Vector, inserts, primers and overhangs are color coded (figure 21.30):
- Black Vector or insert sequence
- Grey Vector or insert sequence not included in the PCR product
- Brown Primer sequence
- Pink Overhang sequence
- Blue Added bases that are inserted between primer and overhang
The overhang of a primer for a given sequence is identical to the sequence that it will be adjacent to in the assembled vector. Figures 21.34 and 21.35 show an example where the linear sequence can be inserted into the circular sequence. Pink overhang bases on the primers for the circular fragment are either the same sequence or complementary to the black sequence of the linear DNA fragment. Overhangs are designed to assemble the fragments in the order they appear in the wizard. In this example, two sequences are assembled, but more than two can be used for homology based cloning.
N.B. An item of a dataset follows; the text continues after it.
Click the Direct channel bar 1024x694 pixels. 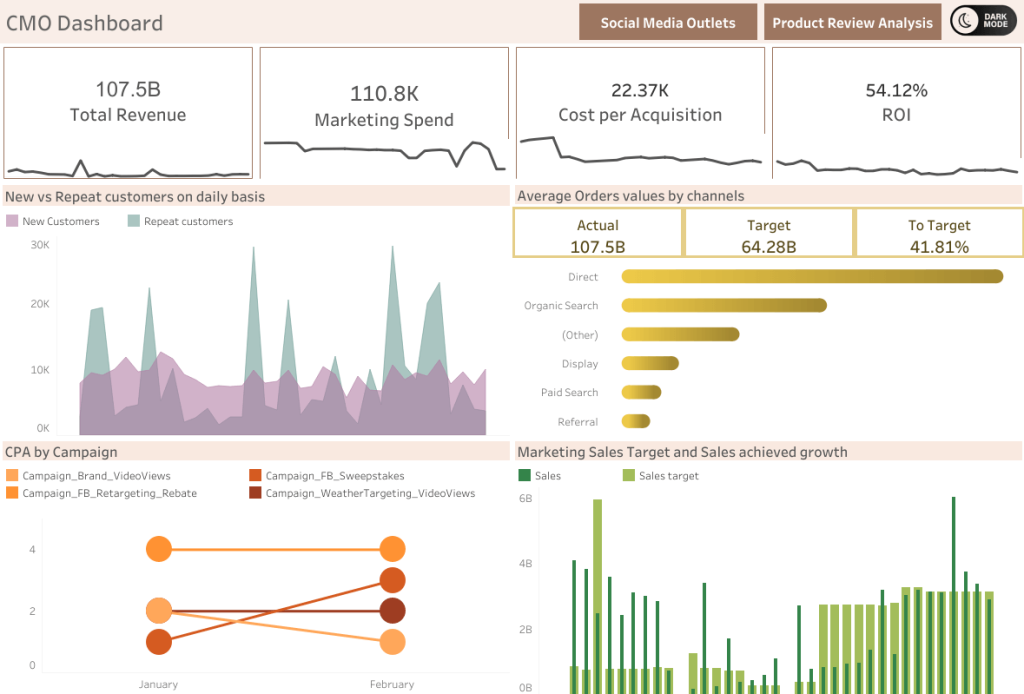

Figure 21.34: Vector sequence and corresponding primers.
Figure 21.35: Insert sequence and corresponding primers. - Warnings in sequence views A yellow or red exclamation mark next to the sequence name warns of any problems 21.36. Hover over the primer to get more information from the tooltip or click on the warning to open a dialog showing the warning message. Examples of when warnings appear include:
- A primer does not have G/C content between 40 and 60 %.
- Only one primer is designed for a given fragment.
- An insert with a length that is not a multiple of 3 is placed inside a vector region annotated as a CDS and so may disrupt the reading frame.
Figure 21.36: Hover over the yellow exclamation mark to see the warnings in the tooltip.